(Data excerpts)
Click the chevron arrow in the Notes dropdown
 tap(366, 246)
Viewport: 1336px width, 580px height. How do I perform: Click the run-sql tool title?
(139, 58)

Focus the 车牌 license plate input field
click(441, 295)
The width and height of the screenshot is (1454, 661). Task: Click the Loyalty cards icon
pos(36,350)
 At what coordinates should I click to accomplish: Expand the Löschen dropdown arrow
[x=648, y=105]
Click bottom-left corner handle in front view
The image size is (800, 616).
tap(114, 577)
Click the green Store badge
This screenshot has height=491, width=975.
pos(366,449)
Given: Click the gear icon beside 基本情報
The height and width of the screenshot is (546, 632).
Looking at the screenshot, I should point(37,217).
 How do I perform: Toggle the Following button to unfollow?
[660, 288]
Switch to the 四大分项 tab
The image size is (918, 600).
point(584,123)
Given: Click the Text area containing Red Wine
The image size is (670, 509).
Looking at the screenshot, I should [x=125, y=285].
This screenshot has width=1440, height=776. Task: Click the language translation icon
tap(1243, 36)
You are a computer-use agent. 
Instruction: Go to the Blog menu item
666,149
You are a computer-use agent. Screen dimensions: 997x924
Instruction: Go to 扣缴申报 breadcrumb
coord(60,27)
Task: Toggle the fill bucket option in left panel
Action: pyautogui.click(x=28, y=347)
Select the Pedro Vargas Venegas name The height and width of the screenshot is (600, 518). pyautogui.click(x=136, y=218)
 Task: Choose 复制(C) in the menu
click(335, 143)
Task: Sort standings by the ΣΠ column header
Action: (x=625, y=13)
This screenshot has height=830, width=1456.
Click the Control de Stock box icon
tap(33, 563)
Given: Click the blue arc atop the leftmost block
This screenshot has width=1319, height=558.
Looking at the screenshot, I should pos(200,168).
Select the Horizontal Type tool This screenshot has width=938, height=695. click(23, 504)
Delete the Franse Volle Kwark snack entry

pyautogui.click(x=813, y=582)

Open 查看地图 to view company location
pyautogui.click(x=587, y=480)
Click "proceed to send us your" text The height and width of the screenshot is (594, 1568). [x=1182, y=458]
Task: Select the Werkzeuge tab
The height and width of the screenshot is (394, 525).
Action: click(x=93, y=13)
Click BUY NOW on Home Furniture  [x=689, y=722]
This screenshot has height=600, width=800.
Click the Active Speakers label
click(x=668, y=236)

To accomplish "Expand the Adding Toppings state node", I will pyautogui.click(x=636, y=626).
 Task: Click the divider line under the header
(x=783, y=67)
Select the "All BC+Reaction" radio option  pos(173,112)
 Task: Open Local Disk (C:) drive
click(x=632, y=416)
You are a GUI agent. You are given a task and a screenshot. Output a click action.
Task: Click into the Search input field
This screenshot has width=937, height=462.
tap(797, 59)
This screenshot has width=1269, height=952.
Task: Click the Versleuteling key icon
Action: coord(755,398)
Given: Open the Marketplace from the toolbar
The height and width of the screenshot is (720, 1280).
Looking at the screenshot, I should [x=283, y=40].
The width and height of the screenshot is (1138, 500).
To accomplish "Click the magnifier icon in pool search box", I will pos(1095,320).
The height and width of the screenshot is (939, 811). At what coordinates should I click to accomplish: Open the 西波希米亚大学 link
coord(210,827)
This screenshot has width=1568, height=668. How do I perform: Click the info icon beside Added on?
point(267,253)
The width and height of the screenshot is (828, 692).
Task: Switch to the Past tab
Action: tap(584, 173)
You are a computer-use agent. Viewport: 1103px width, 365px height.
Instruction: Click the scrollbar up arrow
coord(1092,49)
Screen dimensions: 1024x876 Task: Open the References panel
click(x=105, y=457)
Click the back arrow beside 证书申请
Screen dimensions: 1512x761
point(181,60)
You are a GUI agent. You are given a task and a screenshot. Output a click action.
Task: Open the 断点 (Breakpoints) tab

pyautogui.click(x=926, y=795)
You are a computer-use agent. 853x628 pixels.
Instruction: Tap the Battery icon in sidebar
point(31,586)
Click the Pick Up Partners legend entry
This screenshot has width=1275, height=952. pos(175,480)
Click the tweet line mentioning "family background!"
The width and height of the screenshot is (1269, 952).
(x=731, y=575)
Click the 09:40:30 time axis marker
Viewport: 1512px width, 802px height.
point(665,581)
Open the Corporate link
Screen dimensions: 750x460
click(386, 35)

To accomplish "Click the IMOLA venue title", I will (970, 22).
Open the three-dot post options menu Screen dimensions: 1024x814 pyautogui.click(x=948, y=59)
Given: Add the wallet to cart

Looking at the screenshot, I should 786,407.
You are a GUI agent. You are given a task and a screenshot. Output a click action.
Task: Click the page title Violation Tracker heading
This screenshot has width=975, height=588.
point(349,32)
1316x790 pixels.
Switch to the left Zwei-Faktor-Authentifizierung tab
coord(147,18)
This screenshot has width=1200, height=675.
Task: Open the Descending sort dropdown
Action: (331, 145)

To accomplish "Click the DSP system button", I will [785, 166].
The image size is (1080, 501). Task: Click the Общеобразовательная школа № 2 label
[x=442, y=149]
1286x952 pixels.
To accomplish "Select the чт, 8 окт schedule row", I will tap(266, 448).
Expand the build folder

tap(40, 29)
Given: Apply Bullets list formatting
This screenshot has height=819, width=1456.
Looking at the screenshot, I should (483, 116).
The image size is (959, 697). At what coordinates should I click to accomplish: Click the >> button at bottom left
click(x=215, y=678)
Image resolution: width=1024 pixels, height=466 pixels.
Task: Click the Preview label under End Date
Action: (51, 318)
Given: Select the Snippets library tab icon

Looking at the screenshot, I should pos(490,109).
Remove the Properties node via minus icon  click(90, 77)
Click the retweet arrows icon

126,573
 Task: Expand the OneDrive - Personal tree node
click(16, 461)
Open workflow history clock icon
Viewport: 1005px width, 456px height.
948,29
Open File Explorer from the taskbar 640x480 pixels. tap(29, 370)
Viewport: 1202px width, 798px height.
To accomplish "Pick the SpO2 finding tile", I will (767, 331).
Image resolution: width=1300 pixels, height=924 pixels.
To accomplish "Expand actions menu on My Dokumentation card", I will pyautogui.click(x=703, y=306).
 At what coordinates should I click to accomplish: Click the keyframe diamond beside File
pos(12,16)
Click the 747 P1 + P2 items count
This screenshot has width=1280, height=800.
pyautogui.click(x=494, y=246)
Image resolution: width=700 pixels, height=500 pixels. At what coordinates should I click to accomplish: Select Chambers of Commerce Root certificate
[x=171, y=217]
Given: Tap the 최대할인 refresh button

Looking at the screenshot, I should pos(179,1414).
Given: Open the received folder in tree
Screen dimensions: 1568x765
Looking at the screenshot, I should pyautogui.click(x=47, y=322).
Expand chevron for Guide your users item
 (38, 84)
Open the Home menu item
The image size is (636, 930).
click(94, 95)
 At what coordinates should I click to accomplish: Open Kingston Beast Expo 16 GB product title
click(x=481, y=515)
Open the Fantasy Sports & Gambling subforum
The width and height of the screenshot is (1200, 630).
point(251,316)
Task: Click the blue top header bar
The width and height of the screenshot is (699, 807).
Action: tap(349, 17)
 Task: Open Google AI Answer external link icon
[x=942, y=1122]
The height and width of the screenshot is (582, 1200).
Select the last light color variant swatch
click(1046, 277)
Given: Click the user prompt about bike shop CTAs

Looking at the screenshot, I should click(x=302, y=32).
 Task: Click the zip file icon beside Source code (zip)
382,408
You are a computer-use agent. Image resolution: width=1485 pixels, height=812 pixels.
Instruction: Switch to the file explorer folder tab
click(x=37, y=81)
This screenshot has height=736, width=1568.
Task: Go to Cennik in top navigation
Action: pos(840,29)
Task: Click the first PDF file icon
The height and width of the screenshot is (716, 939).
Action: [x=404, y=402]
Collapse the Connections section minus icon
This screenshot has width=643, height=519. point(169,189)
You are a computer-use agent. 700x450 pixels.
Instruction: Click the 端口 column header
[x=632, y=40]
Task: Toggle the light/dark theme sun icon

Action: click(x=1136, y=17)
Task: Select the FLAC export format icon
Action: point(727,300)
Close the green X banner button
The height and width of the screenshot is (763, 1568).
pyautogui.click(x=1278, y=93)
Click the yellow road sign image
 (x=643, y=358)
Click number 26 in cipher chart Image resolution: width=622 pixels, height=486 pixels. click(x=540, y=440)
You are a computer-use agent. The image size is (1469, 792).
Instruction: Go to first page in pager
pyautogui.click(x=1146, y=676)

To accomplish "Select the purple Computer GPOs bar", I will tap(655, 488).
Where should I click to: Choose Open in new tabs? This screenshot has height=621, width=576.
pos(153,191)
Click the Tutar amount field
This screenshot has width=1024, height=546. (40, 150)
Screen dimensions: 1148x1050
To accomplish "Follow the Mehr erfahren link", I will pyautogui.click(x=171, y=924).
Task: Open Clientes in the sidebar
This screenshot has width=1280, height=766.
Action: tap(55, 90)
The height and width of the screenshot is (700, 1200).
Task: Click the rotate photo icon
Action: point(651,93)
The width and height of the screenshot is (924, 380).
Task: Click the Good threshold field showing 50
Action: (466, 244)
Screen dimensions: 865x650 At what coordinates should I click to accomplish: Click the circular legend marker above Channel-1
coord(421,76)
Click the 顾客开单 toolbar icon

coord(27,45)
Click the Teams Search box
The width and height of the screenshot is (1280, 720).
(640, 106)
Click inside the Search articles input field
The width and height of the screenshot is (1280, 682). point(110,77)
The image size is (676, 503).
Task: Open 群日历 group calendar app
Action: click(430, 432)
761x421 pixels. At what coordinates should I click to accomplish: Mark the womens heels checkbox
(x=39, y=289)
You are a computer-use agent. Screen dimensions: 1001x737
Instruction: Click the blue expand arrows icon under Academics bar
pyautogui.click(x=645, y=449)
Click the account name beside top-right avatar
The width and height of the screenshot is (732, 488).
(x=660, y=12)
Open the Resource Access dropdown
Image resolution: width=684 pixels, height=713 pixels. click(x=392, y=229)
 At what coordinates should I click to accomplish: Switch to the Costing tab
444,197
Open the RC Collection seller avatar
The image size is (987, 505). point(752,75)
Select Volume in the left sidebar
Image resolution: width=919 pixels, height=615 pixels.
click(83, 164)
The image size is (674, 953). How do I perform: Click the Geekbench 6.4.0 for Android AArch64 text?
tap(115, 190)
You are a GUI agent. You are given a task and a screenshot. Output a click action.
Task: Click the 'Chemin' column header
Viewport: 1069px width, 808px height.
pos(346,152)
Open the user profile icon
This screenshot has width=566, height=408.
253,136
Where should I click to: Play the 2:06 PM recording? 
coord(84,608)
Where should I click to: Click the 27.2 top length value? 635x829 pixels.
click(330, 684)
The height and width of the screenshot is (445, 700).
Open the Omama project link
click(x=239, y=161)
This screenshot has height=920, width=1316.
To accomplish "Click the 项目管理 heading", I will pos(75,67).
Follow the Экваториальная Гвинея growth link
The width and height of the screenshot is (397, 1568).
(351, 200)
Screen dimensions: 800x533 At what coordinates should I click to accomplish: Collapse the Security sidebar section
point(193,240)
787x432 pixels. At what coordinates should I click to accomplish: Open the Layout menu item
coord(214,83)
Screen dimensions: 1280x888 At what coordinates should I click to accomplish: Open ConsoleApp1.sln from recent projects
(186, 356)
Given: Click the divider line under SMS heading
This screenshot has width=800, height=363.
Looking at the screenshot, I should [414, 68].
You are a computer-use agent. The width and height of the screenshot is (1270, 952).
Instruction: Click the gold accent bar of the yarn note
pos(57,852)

**YOUR INSTRUCTIONS:**
Look above for the line containing "Given: Click the divider"; copy from it through the last line, exactly, and nothing more.

**SOLUTION BELOW:**
Given: Click the divider line under SMS heading
This screenshot has width=800, height=363.
Looking at the screenshot, I should [414, 68].
You are a computer-use agent. The width and height of the screenshot is (1270, 952).
Instruction: Click the gold accent bar of the yarn note
pos(57,852)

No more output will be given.